L’infirmier de nuit est présent physiquement dans l’établissement et peut évaluer rapidement un résident. L’astreinte IDE mutualisée intervient d’abord à distance et se déplace si la situation le nécessite, parfois dans plusieurs EHPAD d’un même territoire.
Quel est le délai d’intervention d’une astreinte infirmière en EHPAD ?
Le délai dépend de l’organisation locale, de la distance entre les établissements et des interventions déjà en cours. Certains cahiers des charges annoncent environ 30 minutes, tandis que d’autres prévoient jusqu’à 30 ou 40 minutes selon les configurations territoriales.

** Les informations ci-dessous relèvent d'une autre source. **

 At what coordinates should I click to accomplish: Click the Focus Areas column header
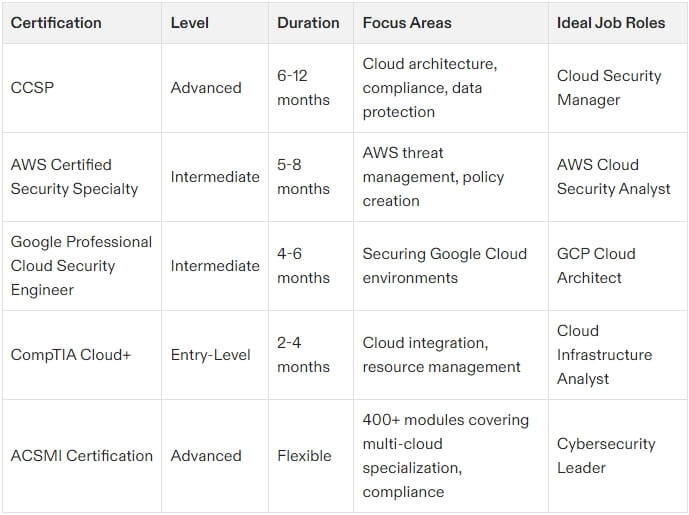pyautogui.click(x=407, y=22)
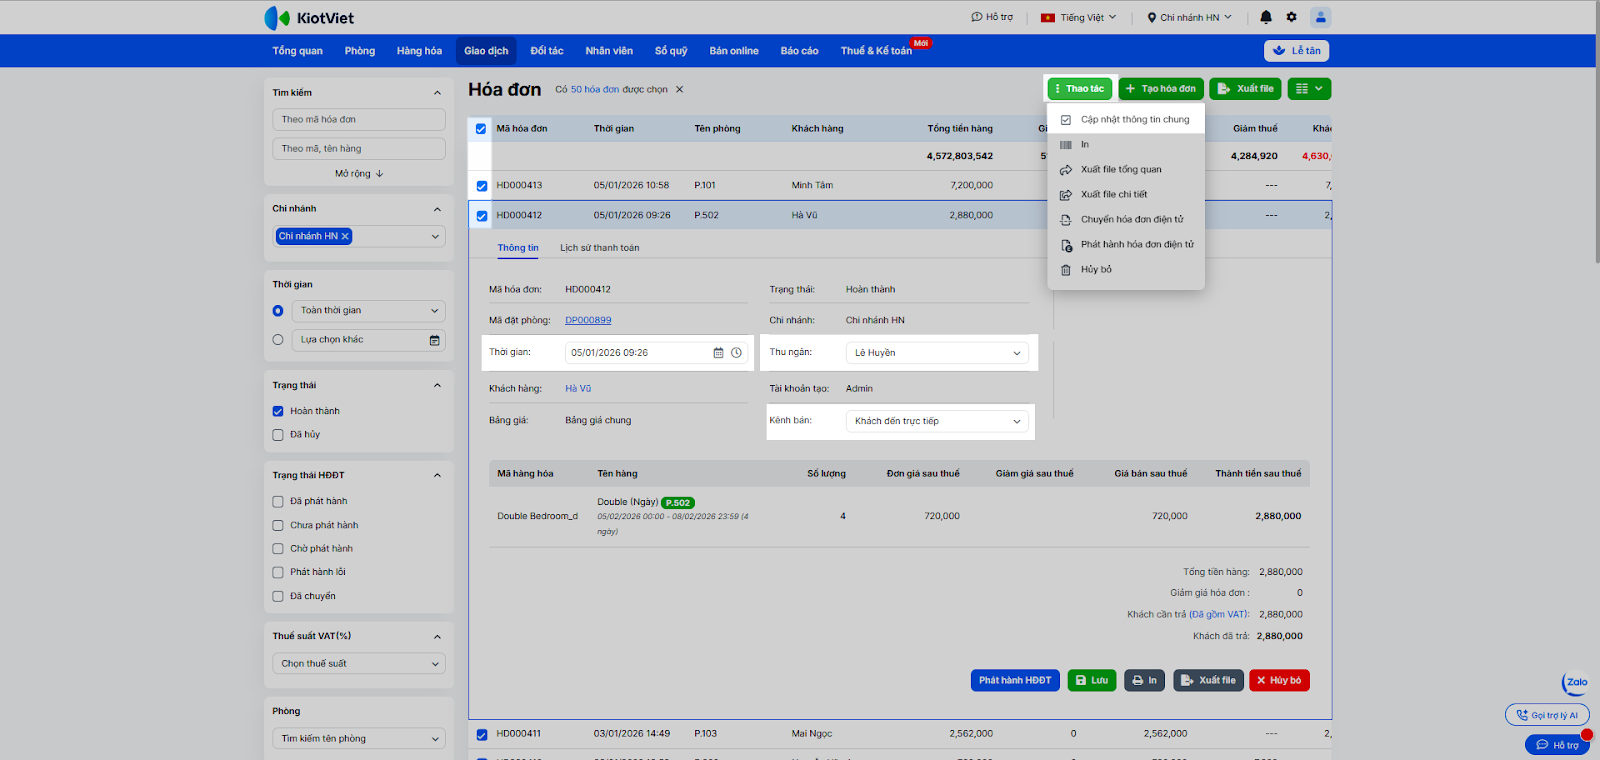
Task: Open the user account avatar icon
Action: pyautogui.click(x=1321, y=17)
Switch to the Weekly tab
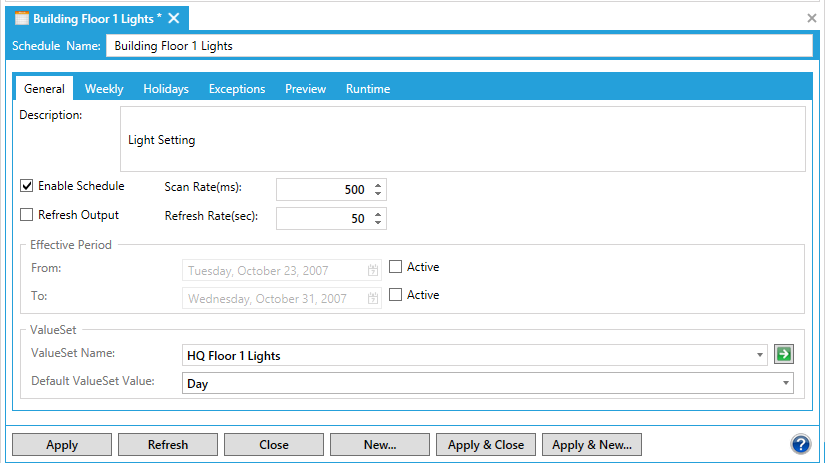Viewport: 825px width, 465px height. coord(104,89)
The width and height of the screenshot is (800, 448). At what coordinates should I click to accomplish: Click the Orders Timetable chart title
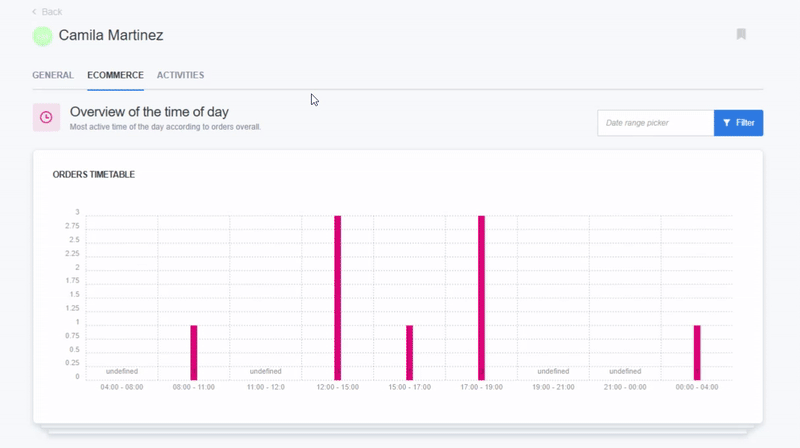tap(94, 175)
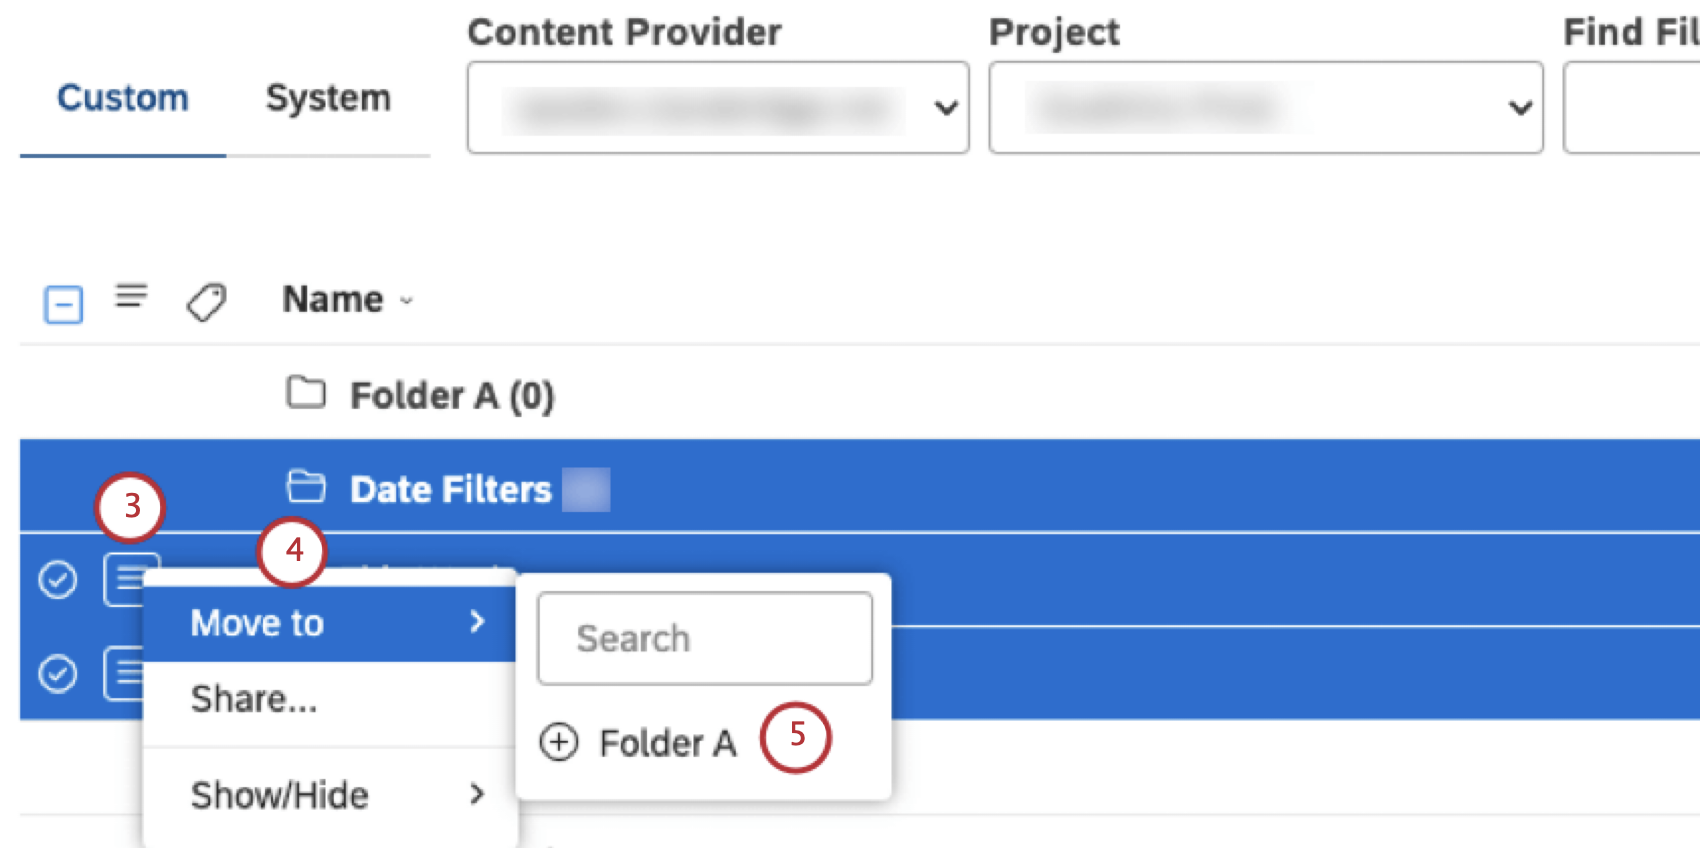
Task: Click the folder icon next to Folder A (0)
Action: pyautogui.click(x=306, y=393)
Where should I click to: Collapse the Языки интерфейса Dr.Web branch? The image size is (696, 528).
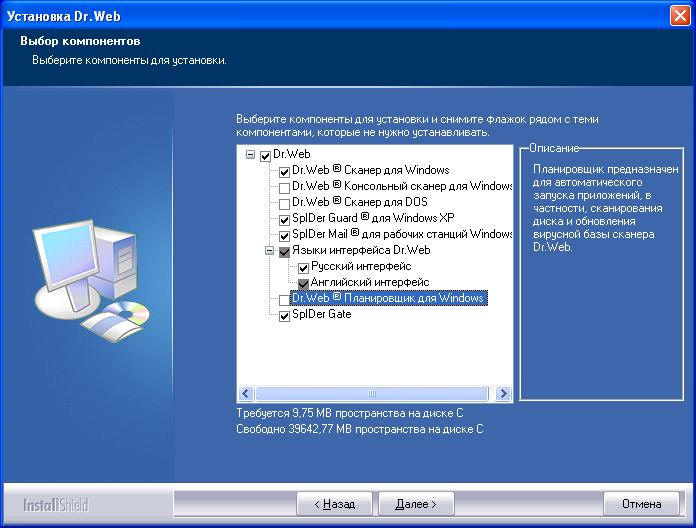(x=269, y=251)
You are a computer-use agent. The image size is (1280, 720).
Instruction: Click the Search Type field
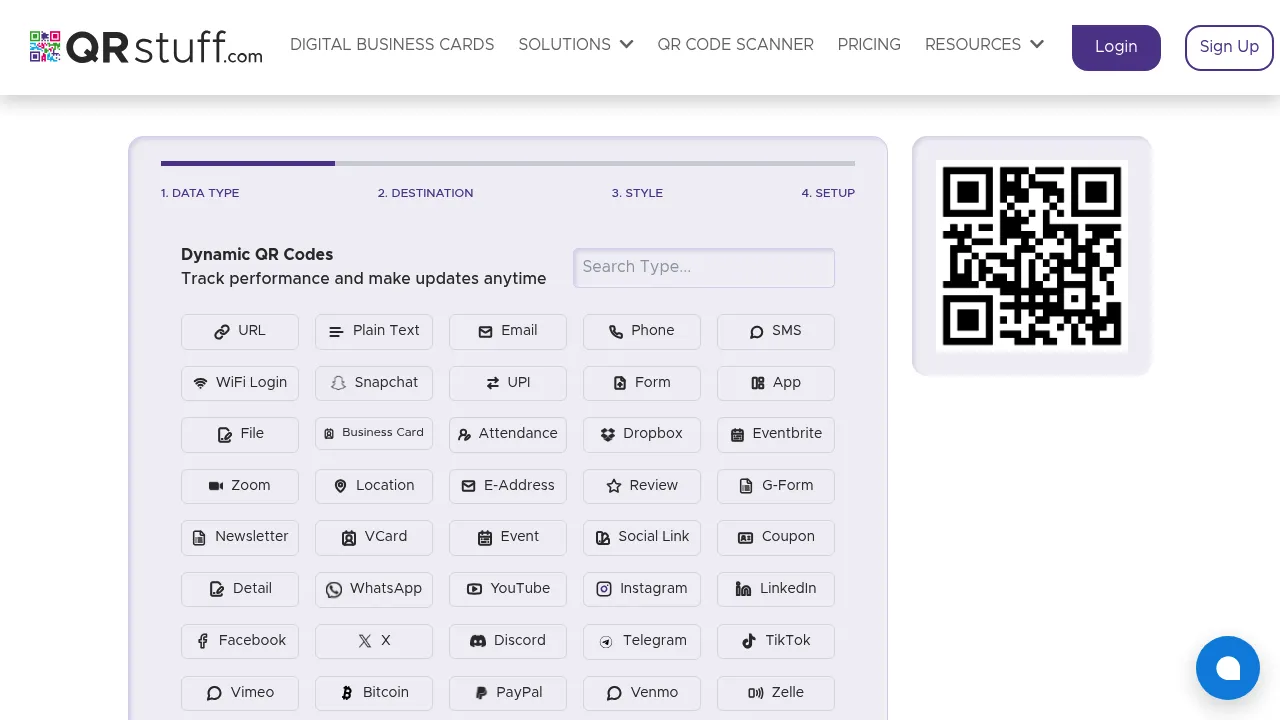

L’astreinte infirmière remplace-t-elle le SAMU ou les urgences ?
Non. En cas d’urgence vitale, l’appel au centre 15 reste la décision adaptée. L’astreinte ne remplace ni le SAMU, ni les services d’urgence, ni une garde médicale.
Que doit transmettre l’équipe de nuit à l’infirmier d’astreinte ?
Elle doit notamment préciser le motif de l’appel, l’évolution de la situation, les constantes disponibles, le contexte du résident, les actions déjà réalisées et sa capacité réelle à assurer la surveillance.
Une astreinte IDE peut-elle réduire les hospitalisations nocturnes ?
Les évaluations menées sur ces dispositifs montrent une diminution des hospitalisations non programmées ou inadaptées. L’évaluation infirmière peut permettre d’organiser une surveillance sur place, de mieux contacter le médecin et d’éviter certains transferts qui n’apporteraient pas de bénéfice.